[Data records]
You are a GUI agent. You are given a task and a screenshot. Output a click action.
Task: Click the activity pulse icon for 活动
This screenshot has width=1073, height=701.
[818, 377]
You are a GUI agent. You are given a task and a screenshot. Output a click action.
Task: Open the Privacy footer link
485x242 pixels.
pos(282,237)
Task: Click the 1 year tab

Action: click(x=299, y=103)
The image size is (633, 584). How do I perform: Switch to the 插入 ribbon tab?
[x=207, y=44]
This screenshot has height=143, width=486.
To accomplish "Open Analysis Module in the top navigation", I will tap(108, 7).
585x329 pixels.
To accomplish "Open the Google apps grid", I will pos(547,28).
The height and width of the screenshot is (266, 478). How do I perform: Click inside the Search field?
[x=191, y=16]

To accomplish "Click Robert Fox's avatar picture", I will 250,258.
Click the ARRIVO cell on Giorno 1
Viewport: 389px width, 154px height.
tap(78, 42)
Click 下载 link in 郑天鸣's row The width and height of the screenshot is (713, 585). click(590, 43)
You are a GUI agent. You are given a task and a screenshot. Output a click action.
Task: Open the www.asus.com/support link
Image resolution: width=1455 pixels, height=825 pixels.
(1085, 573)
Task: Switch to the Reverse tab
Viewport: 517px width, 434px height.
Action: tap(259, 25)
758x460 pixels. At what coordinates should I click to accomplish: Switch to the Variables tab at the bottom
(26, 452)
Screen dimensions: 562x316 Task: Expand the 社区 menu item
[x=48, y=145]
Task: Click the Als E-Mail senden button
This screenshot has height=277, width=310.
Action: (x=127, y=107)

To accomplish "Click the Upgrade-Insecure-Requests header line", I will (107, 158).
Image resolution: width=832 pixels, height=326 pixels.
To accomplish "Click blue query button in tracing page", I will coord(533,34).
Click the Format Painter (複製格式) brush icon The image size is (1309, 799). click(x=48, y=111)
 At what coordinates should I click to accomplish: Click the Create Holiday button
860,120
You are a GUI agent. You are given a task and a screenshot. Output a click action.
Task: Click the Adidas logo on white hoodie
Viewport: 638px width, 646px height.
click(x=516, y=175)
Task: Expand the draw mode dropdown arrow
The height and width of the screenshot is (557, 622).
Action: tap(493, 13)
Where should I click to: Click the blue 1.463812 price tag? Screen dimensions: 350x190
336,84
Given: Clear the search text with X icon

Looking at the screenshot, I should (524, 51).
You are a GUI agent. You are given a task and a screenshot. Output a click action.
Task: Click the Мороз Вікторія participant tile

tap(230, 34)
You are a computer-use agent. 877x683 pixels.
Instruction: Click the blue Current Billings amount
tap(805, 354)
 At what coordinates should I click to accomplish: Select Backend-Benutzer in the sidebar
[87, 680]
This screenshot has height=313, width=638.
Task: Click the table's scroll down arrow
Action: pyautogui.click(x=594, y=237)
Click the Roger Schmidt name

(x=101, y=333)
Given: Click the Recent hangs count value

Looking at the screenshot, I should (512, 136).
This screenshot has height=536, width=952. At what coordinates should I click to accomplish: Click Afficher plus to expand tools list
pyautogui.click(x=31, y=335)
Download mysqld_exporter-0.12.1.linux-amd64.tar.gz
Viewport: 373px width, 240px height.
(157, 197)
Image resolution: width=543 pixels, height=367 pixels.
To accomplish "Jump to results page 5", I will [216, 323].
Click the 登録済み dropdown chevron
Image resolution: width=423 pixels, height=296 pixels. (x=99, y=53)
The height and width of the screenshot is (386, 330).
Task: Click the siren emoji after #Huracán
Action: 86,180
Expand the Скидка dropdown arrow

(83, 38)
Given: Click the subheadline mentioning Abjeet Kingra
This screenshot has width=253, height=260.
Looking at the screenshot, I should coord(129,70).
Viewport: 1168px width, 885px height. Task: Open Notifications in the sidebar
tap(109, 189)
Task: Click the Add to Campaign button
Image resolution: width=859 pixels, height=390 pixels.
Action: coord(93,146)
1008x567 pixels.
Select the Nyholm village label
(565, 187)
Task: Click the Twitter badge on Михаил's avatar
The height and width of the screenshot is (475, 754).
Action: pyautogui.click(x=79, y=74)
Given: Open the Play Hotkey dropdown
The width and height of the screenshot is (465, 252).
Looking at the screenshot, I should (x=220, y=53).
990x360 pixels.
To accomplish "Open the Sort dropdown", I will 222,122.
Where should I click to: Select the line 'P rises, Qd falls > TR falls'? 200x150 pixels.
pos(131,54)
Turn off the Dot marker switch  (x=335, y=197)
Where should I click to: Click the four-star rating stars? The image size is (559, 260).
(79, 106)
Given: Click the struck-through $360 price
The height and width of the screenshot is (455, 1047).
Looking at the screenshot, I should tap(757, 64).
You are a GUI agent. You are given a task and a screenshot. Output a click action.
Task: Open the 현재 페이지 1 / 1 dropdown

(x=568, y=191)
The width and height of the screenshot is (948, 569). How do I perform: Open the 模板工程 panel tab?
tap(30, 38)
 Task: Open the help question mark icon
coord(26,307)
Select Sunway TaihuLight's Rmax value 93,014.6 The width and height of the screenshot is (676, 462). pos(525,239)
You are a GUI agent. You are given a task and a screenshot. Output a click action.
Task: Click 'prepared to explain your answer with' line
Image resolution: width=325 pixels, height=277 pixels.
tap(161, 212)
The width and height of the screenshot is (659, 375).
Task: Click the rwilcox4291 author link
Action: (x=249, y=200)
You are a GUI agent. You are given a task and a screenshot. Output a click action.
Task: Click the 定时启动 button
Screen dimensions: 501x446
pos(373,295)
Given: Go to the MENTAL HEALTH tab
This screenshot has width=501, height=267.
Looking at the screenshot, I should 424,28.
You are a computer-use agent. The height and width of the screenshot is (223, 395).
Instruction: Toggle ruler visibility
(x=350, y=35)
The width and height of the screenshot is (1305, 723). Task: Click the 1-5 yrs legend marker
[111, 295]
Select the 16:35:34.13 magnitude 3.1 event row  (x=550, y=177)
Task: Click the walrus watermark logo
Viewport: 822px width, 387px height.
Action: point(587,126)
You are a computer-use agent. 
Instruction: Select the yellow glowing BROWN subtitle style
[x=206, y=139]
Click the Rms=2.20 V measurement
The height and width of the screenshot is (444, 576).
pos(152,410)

**EXERCISE:**
Using the data above, output each line exactly.

**OUTPUT FOR THIS TASK:**
You are a GUI agent. You are given a task and a screenshot. Output a click action.
Task: Click the activity pulse icon for 活动
This screenshot has width=1073, height=701.
[818, 377]
You are a GUI agent. You are given a task and a screenshot. Output a click action.
Task: Open the Privacy footer link
485x242 pixels.
pos(282,237)
Task: Click the 1 year tab

Action: click(x=299, y=103)
The image size is (633, 584). How do I perform: Switch to the 插入 ribbon tab?
[x=207, y=44]
This screenshot has height=143, width=486.
To accomplish "Open Analysis Module in the top navigation", I will tap(108, 7).
585x329 pixels.
To accomplish "Open the Google apps grid", I will pos(547,28).
The height and width of the screenshot is (266, 478). How do I perform: Click inside the Search field?
[x=191, y=16]

To accomplish "Click Robert Fox's avatar picture", I will 250,258.
Click the ARRIVO cell on Giorno 1
Viewport: 389px width, 154px height.
tap(78, 42)
Click 下载 link in 郑天鸣's row The width and height of the screenshot is (713, 585). click(590, 43)
You are a GUI agent. You are given a task and a screenshot. Output a click action.
Task: Open the www.asus.com/support link
Image resolution: width=1455 pixels, height=825 pixels.
(1085, 573)
Task: Switch to the Reverse tab
Viewport: 517px width, 434px height.
Action: tap(259, 25)
758x460 pixels. At what coordinates should I click to accomplish: Switch to the Variables tab at the bottom
(26, 452)
Screen dimensions: 562x316 Task: Expand the 社区 menu item
[x=48, y=145]
Task: Click the Als E-Mail senden button
This screenshot has height=277, width=310.
Action: (x=127, y=107)

To accomplish "Click the Upgrade-Insecure-Requests header line", I will (107, 158).
Image resolution: width=832 pixels, height=326 pixels.
To accomplish "Click blue query button in tracing page", I will coord(533,34).
Click the Format Painter (複製格式) brush icon The image size is (1309, 799). click(x=48, y=111)
 At what coordinates should I click to accomplish: Click the Create Holiday button
860,120
You are a GUI agent. You are given a task and a screenshot. Output a click action.
Task: Click the Adidas logo on white hoodie
Viewport: 638px width, 646px height.
click(x=516, y=175)
Task: Expand the draw mode dropdown arrow
The height and width of the screenshot is (557, 622).
Action: tap(493, 13)
Where should I click to: Click the blue 1.463812 price tag? Screen dimensions: 350x190
336,84
Given: Clear the search text with X icon

Looking at the screenshot, I should (524, 51).
You are a GUI agent. You are given a task and a screenshot. Output a click action.
Task: Click the Мороз Вікторія participant tile

tap(230, 34)
You are a computer-use agent. 877x683 pixels.
Instruction: Click the blue Current Billings amount
tap(805, 354)
 At what coordinates should I click to accomplish: Select Backend-Benutzer in the sidebar
[87, 680]
This screenshot has height=313, width=638.
Task: Click the table's scroll down arrow
Action: pyautogui.click(x=594, y=237)
Click the Roger Schmidt name

(x=101, y=333)
Given: Click the Recent hangs count value

Looking at the screenshot, I should (512, 136).
This screenshot has height=536, width=952. At what coordinates should I click to accomplish: Click Afficher plus to expand tools list
pyautogui.click(x=31, y=335)
Download mysqld_exporter-0.12.1.linux-amd64.tar.gz
Viewport: 373px width, 240px height.
(157, 197)
Image resolution: width=543 pixels, height=367 pixels.
To accomplish "Jump to results page 5", I will [216, 323].
Click the 登録済み dropdown chevron
Image resolution: width=423 pixels, height=296 pixels. (x=99, y=53)
The height and width of the screenshot is (386, 330).
Task: Click the siren emoji after #Huracán
Action: 86,180
Expand the Скидка dropdown arrow

(83, 38)
Given: Click the subheadline mentioning Abjeet Kingra
This screenshot has width=253, height=260.
Looking at the screenshot, I should coord(129,70).
Viewport: 1168px width, 885px height. Task: Open Notifications in the sidebar
tap(109, 189)
Task: Click the Add to Campaign button
Image resolution: width=859 pixels, height=390 pixels.
Action: coord(93,146)
1008x567 pixels.
Select the Nyholm village label
(565, 187)
Task: Click the Twitter badge on Михаил's avatar
The height and width of the screenshot is (475, 754).
Action: pyautogui.click(x=79, y=74)
Given: Open the Play Hotkey dropdown
The width and height of the screenshot is (465, 252).
Looking at the screenshot, I should (x=220, y=53).
990x360 pixels.
To accomplish "Open the Sort dropdown", I will 222,122.
Where should I click to: Select the line 'P rises, Qd falls > TR falls'? 200x150 pixels.
pos(131,54)
Turn off the Dot marker switch  (x=335, y=197)
Where should I click to: Click the four-star rating stars? The image size is (559, 260).
(79, 106)
Given: Click the struck-through $360 price
The height and width of the screenshot is (455, 1047).
Looking at the screenshot, I should tap(757, 64).
You are a GUI agent. You are given a task and a screenshot. Output a click action.
Task: Open the 현재 페이지 1 / 1 dropdown

(x=568, y=191)
The width and height of the screenshot is (948, 569). How do I perform: Open the 模板工程 panel tab?
tap(30, 38)
 Task: Open the help question mark icon
coord(26,307)
Select Sunway TaihuLight's Rmax value 93,014.6 The width and height of the screenshot is (676, 462). pos(525,239)
You are a GUI agent. You are given a task and a screenshot. Output a click action.
Task: Click 'prepared to explain your answer with' line
Image resolution: width=325 pixels, height=277 pixels.
tap(161, 212)
The width and height of the screenshot is (659, 375).
Task: Click the rwilcox4291 author link
Action: (x=249, y=200)
You are a GUI agent. You are given a task and a screenshot. Output a click action.
Task: Click the 定时启动 button
Screen dimensions: 501x446
pos(373,295)
Given: Go to the MENTAL HEALTH tab
This screenshot has width=501, height=267.
Looking at the screenshot, I should 424,28.
You are a computer-use agent. The height and width of the screenshot is (223, 395).
Instruction: Toggle ruler visibility
(x=350, y=35)
The width and height of the screenshot is (1305, 723). Task: Click the 1-5 yrs legend marker
[111, 295]
Select the 16:35:34.13 magnitude 3.1 event row  (x=550, y=177)
Task: Click the walrus watermark logo
Viewport: 822px width, 387px height.
Action: point(587,126)
You are a computer-use agent. 
Instruction: Select the yellow glowing BROWN subtitle style
[x=206, y=139]
Click the Rms=2.20 V measurement
The height and width of the screenshot is (444, 576).
pos(152,410)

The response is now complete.